The defendant maintains that the court should have instructed the jury that they might consider mental defects and mental condition in ascertaining whether or not the defendant had the power to deliberate the acts charged, so as to reduce the charge from first degree murder to second degree murder.
The doctrine contended for by the defendant is sometimes referred to as that of “diminished” or “partial responsibility.” ... [I]t means the allowing of proof of mental derangement short of insanity as evidence of lack of deliberate or premeditated design.
Id. at 292, 347 P.2d at 314. In other words, in Padilla, we considered the use of mental illness to negate the element of deliberation and allowed its use for a limited diminished capacity defense; it does not stand for the proposition that any evidence of a mental condition, such as a general tendency to be impulsive and a poor planner, is admissible to prove that a defendant did not in fact, at the time of the killing, form a deliberate intent to kill.

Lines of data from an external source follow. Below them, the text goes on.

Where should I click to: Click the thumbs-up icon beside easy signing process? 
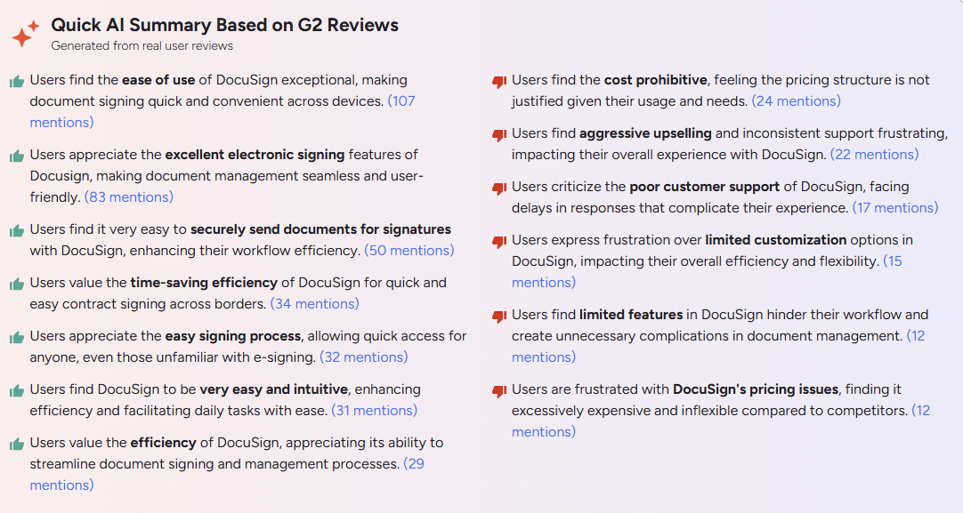coord(16,336)
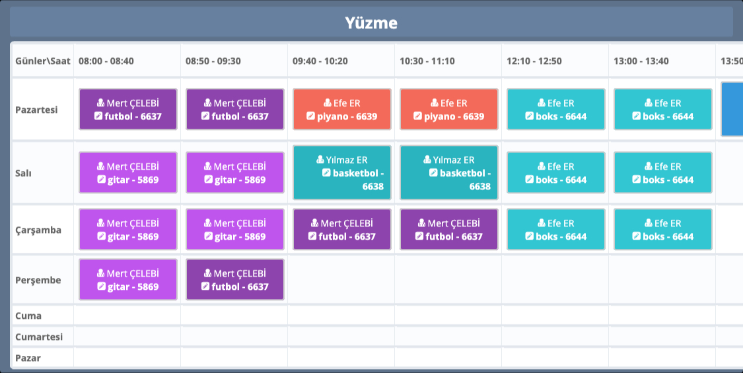
Task: Click the 09:40 - 10:20 column header
Action: coord(320,61)
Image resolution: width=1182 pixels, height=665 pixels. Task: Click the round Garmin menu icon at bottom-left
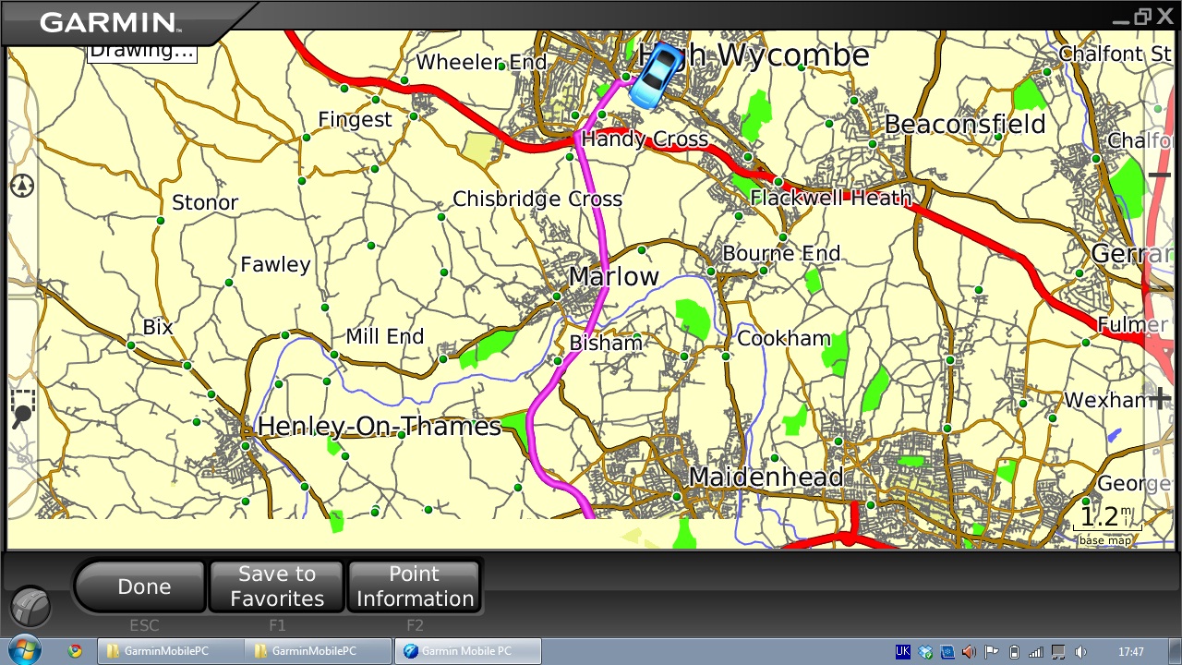point(30,607)
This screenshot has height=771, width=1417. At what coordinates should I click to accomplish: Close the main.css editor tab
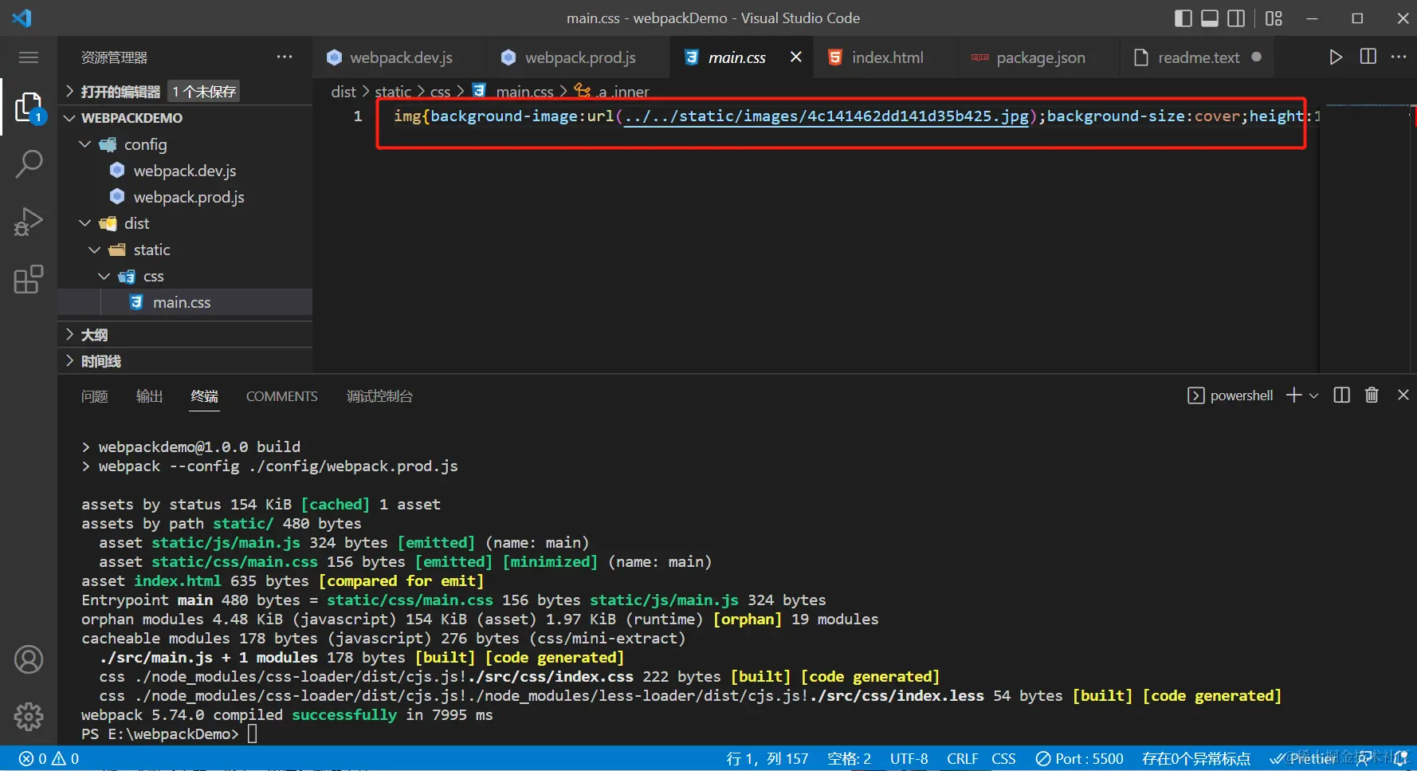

{79} In Padilla, this Court began by mentioning the insanity defense, which was described as “being incapable of preventing oneself from committing the act as a result of disease of the mind.” Id. at 293, 347 P.2d at 314. We then addressed, as a matter of first impression in this state, the doctrine of diminished responsibility, or diminished capacity, based on mental illness. Id. at 292, 347 P.2d at 314. The Court noted that the trial court refused the defendant’s tendered instruction, which stated,
“If you find the defendant was legally sane, then the Court instructs you that as an additional defense if you find ... whether by reason of a disease or defect of the mind the defendant was incapable of thinking over the fatal act beforehand with a calm and reflective mind (or with a fixed and settled deliberation and coolness of mind) then, you shall find the defendant not guilty of first degree murder and will pass on to the question of whether he is guilty of second degree murder.”
Id. at 293, 347 P.2d at 315 (emphasis added). This is a diminished capacity instruction. We noted that the defendant properly received an instruction on intoxication which instructed the jury that if it found that, due to defendant’s use of alcohol or marijuana, “ ‘the mind of the defendant was incapable of that cool and deliberate premeditation necessary to constitute murder in the first degree,’ ” it should find him guilty of murder in the second degree. Id. (emphasis added). We then questioned
as to why there should be a different rule and perhaps a more lenient one with respect to a user of alcohol or drugs than in the case of one who may be afflicted with a mental disease not of his [or her] own making. If alcohol or drugs can legally prevent a person from, truly deliberating, then certainly a disease of the mind, which has the same effect, should be given like consideration.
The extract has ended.